Fragmento elegido:

......

Por: Iliana Curra
Una amiga me ha enviado un e-mail que me ha hecho escribir esto. Ella fue visitada por la señora Nostalgia, y de su mano recorrió La Habana, se detuvo frente a su casa, probó el “café con leche más sabroso del mundo” que su madre le preparaba. Dio una vuelta por el barrio, se sentó en el parque de la esquina de su casa, fue al cine a ver la cartelera, quedando pendiente ir a ver la película de Sarita Montiel que anunciaba. Tomó el tranvía y fue a La Rampa, pasó por el malecón y se sentó en su muro, fue de compras por las tiendas de La Habana, luego fue a Tropicana y después al Mandarín para tomarse una sopa china, terminando su sueño al sonar el despertador que anunciaba un nuevo día en Miami. Tenía que ir a trabajar.
Mi amiga le da las gracias a la señora Nostalgia porque la llevó a su bello pasado en una Habana esplendorosa que nunca he podido comprender por qué se empeñaron tanto en destruirla. Fue la que luego me tocó vivir a mí, a mi generación y a las que la han seguido. Al menos yo, no siento nostalgia.
No puedo sentir nostalgia por los derrumbes, ni siquiera por el café con leche, pues la leche tenía que comprarla en bolsa negra para tomarla. No conocí el tranvía, me tocó un horroroso sistema de transporte donde tenías que viajar como pudiera, si es que lograba alcanzar una guagua. Luego tuve que darle a los pedales de una bicicleta china que casi acaba conmigo. Ir de compras a una tienda habanera era un sueño irrealizable, a no ser que tuvieras dólares del imperio para comprar lo más necesario para la casa. Ni soñar con Tropicana, ni el Mandarín, ni ningún otro restaurante porque todos eran para los turistas. La única nostalgia que compartiría con mi amiga es el malecón habanero y, cuando me sentaba en su muro, miraba al norte soñando ser libre, porque mis sueños dentro de Cuba murieron en una mugrienta celda de castigo en un destacamento aislado donde encerraban a presas infectadas de SIDA.

......

Extractos de datos:
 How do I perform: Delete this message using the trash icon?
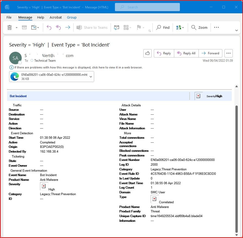coord(10,27)
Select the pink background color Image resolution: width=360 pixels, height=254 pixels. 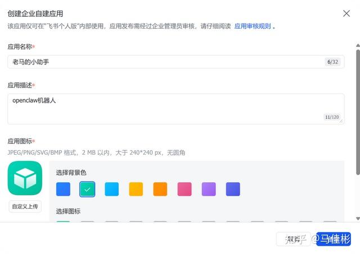pos(185,189)
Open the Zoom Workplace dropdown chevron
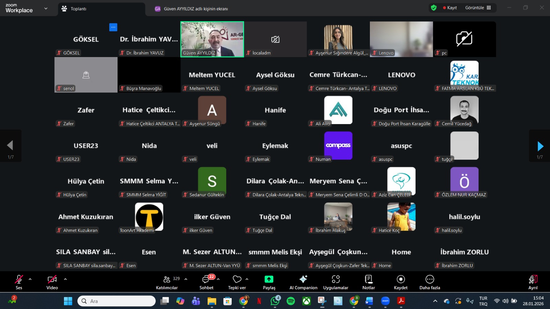 [x=46, y=9]
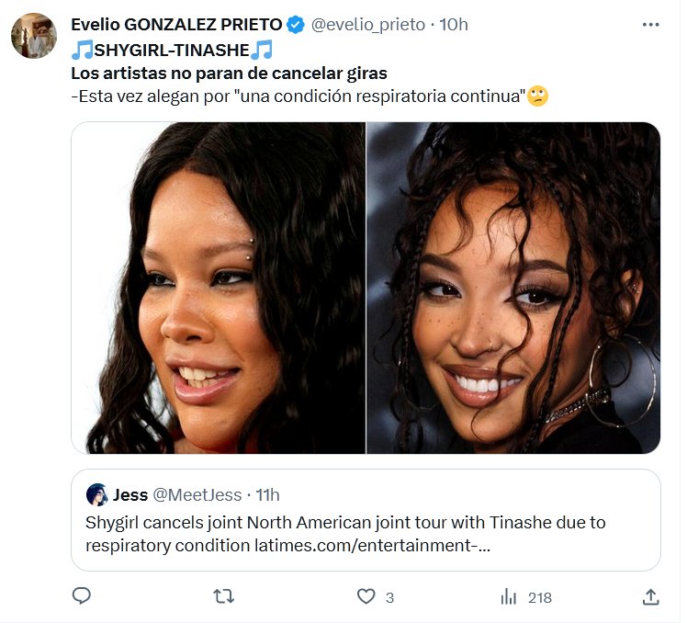Click Jess's small avatar in quoted tweet
The width and height of the screenshot is (687, 623).
point(96,495)
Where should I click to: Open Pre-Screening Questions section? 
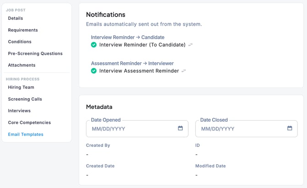34,54
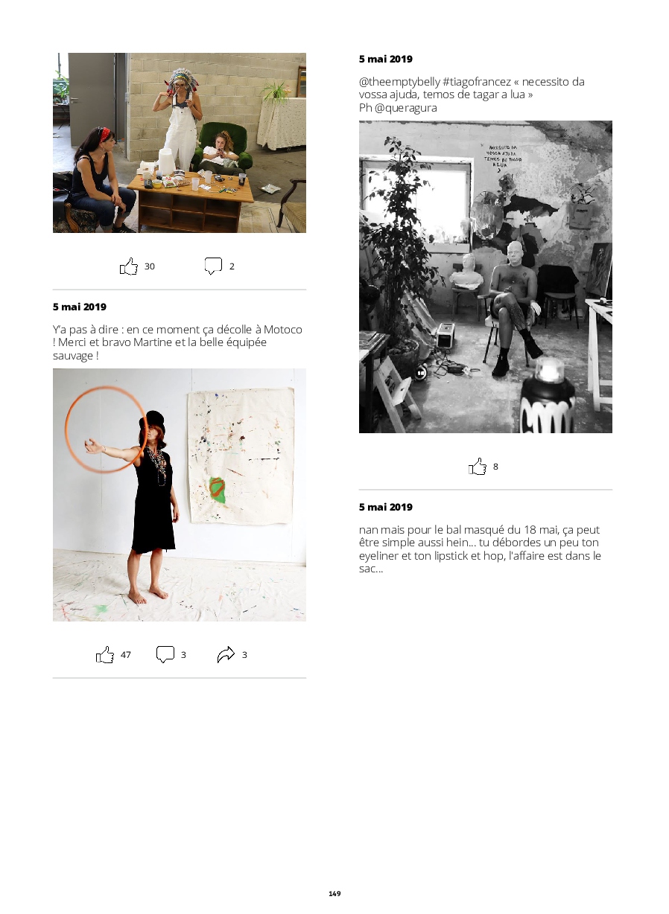
Task: Click the comment bubble icon showing 3
Action: 165,654
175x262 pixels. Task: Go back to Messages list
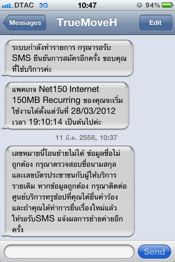(24, 23)
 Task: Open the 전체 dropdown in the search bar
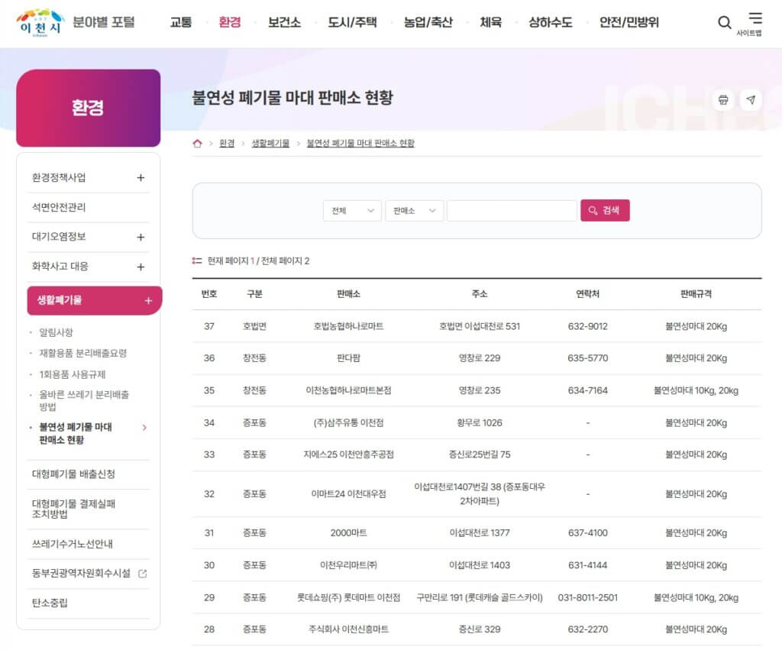point(352,211)
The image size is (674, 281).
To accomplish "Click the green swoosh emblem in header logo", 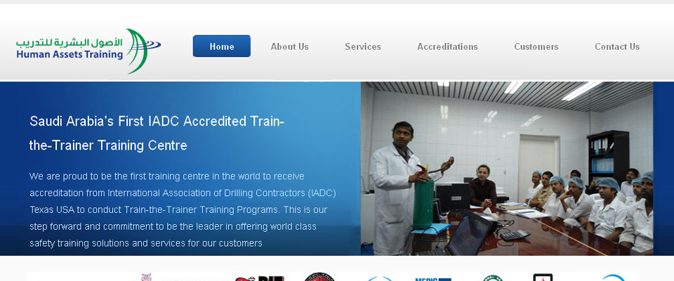I will coord(143,51).
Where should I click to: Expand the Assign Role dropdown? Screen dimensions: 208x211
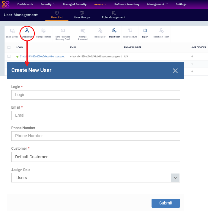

......

Tareas por hacer:
A: Escribe tal cual el pasaje del texto sobre la nostalgia de La Habana que va de "Por: Iliana Curra" a "ir a trabajar.".
B: Pasa al inglés esta oración del texto sobre la nostalgia de La Habana: "Al menos yo, no siento nostalgia."
C: Sigue escribiendo el texto sobre la nostalgia de La Habana a partir de su última oración.

Respuestas numeradas:
A:
Por: Iliana Curra
Una amiga me ha enviado un e-mail que me ha hecho escribir esto. Ella fue visitada por la señora Nostalgia, y de su mano recorrió La Habana, se detuvo frente a su casa, probó el “café con leche más sabroso del mundo” que su madre le preparaba. Dio una vuelta por el barrio, se sentó en el parque de la esquina de su casa, fue al cine a ver la cartelera, quedando pendiente ir a ver la película de Sarita Montiel que anunciaba. Tomó el tranvía y fue a La Rampa, pasó por el malecón y se sentó en su muro, fue de compras por las tiendas de La Habana, luego fue a Tropicana y después al Mandarín para tomarse una sopa china, terminando su sueño al sonar el despertador que anunciaba un nuevo día en Miami. Tenía que ir a trabajar.

B: At least I don't feel nostalgia.

C:
No puedo sentir nostalgia por una repulsiva pañoleta de pionero comunista, ni por discursos explosivos y llenos de odio de alguien que llamaban líder. No puedo recordar con nostalgia una infancia carente de juguetes, ni de una juventud desprovista de libertad para expresarse. Tampoco se tiene nostalgia por la represión, ni por absurdos interrogatorios. Mucho menos por las cárceles.
No pudiera recordar nostálgicamente a los esbirros de la Seguridad del Estado que me seguían constantemente, ni a los oficiales de ese mismo Ministerio del Interior que me decían: “vas a llorar lágrimas de sangre” o “te voy a desaparecer de La Habana”. No puede haber melancolía cuando recuerdas el sufrimiento de tu familia al tener que viajar cientos de kilómetros para verte detrás de unas rejas. Saber que los tuyos sufren más que tu misma porque nada se puede hacer para aliviar el dolor.
No siento nostalgia ni siquiera por el olor de La Habana, muchas veces contaminada con la pudrición de toneladas de basura que infectaban sus calles y aceras. Sus paredes despintadas y con manchas de humedad. Su gente vacía por dentro por falta de expectativas y sueños. Sus niños pioneros queriendo ser como el Ché, sin saber ni quién era este asesino.
No, es cierto. No siento nostalgia y me duele. Me duele tener que recordar lo peor, porque no hubo nada mejor que me provoque nostalgia.